La representación política y el sistema
2 diciembre, 2014
De lo que prometí hablar es de la representación y de la
participación política, que es uno de los terrenos donde los indignados
parecían sentirse más insatisfechos. Y en eso, los que se quejaban el 15 de
marzo no hacían más que poner de manifiesto un sentir común a otros muchos.
Representar en el ámbito de la acción consiste en hacer algo en
lugar de otro, cuando éste no puede hacerlo por sí mismo. La acción propiamente
humana, o racional, presupone una decisión deliberada que sopesa las ventajas y
desventajas de cada acción posible antes de ejecutarla. Atendiendo a esto cabe
diferenciar dos modos de representación. El primero consiste en sustituir a
otro en todo el proceso, desde la deliberación a la ejecución. Eso
ocurre, de manera radical, por ejemplo, cuando un tutor es nombrado para hacer
las veces de una niño o de un demente; pero también cuando el representado
nombra él mismo al representante, pero deja completamente en sus manos la dirección
de sus asuntos, en razón de su propia incapacidad o por la causa que sea. El
otro modo de representación es el que podemos llamar mandato. Consiste en
transmitir y, si es caso, defender, la decisión ya deliberada y tomada por el
representado. Así, los abogados o los albaceas, además de ser elegidos por la
persona a la que representan, están obligados a hacer lo que previamente éstos
han decidido.

Entradas de datos:
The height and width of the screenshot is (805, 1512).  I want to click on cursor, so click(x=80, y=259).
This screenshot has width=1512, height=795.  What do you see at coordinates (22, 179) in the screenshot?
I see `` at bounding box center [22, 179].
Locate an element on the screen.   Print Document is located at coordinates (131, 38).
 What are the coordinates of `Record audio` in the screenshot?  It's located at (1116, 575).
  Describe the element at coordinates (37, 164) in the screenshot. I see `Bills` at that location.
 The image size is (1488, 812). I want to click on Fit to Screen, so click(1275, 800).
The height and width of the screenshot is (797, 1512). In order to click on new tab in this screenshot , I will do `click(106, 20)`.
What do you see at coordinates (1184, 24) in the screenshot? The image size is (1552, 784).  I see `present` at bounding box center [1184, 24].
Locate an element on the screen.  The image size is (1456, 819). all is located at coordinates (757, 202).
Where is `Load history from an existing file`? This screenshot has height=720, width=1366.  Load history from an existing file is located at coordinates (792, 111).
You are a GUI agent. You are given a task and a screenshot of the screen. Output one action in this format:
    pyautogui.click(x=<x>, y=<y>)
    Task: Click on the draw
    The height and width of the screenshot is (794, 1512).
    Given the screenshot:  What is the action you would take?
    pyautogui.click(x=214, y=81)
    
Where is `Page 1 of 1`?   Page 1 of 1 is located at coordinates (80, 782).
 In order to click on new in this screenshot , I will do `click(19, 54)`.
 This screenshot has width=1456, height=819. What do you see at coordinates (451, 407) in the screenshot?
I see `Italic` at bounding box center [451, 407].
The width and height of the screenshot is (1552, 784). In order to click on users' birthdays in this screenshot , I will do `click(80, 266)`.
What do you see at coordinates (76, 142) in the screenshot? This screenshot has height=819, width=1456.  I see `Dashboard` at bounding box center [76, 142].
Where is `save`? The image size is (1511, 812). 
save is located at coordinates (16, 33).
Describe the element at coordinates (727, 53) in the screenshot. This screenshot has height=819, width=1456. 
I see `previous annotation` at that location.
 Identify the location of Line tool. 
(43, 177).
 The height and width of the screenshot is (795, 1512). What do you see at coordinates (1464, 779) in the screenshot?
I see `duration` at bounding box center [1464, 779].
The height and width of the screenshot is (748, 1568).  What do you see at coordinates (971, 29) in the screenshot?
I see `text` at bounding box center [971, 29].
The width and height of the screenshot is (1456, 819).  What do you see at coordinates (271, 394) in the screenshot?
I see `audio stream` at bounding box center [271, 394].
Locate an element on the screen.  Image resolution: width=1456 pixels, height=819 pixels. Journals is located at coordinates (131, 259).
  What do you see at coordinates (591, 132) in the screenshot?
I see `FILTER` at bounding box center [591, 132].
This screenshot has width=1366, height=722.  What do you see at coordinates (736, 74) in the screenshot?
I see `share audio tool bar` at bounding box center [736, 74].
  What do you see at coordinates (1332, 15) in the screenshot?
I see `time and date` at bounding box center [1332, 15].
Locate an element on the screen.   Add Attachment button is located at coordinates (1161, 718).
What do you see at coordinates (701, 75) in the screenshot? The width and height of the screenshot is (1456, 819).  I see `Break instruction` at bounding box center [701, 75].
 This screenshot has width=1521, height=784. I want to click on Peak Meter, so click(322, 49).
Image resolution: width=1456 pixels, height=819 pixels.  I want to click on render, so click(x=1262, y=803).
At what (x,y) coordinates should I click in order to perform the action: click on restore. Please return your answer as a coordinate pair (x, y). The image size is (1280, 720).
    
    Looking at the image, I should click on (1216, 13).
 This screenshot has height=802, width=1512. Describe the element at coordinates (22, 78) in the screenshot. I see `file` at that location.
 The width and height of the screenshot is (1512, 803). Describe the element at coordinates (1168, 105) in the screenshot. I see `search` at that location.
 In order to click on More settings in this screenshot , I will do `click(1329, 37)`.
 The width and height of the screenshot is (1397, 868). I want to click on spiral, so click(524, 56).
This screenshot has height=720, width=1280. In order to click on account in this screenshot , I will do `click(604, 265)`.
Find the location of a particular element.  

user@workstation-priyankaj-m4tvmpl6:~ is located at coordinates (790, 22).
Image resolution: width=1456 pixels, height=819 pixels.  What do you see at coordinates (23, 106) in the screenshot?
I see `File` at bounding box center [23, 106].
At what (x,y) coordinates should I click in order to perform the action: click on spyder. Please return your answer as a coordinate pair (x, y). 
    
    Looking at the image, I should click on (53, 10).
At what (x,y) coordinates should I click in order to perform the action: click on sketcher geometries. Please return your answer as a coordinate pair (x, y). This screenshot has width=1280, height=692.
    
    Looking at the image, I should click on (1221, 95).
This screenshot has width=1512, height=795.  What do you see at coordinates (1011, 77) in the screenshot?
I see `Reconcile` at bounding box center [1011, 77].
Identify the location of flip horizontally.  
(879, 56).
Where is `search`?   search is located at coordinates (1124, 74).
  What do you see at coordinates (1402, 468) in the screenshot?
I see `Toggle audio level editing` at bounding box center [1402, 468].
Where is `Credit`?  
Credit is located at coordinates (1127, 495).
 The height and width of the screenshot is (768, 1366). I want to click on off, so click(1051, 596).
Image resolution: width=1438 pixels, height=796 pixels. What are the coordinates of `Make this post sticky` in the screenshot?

§ **Qué hacer**: Repite sin cambiar nada el fragmento del texto sobre la representación política desde "La representación política" hasta "a otros muchos.", con ambas partes incluidas. Las filas no hacen falta aquí.

§ **Resultado**:
La representación política y el sistema
2 diciembre, 2014
De lo que prometí hablar es de la representación y de la
participación política, que es uno de los terrenos donde los indignados
parecían sentirse más insatisfechos. Y en eso, los que se quejaban el 15 de
marzo no hacían más que poner de manifiesto un sentir común a otros muchos.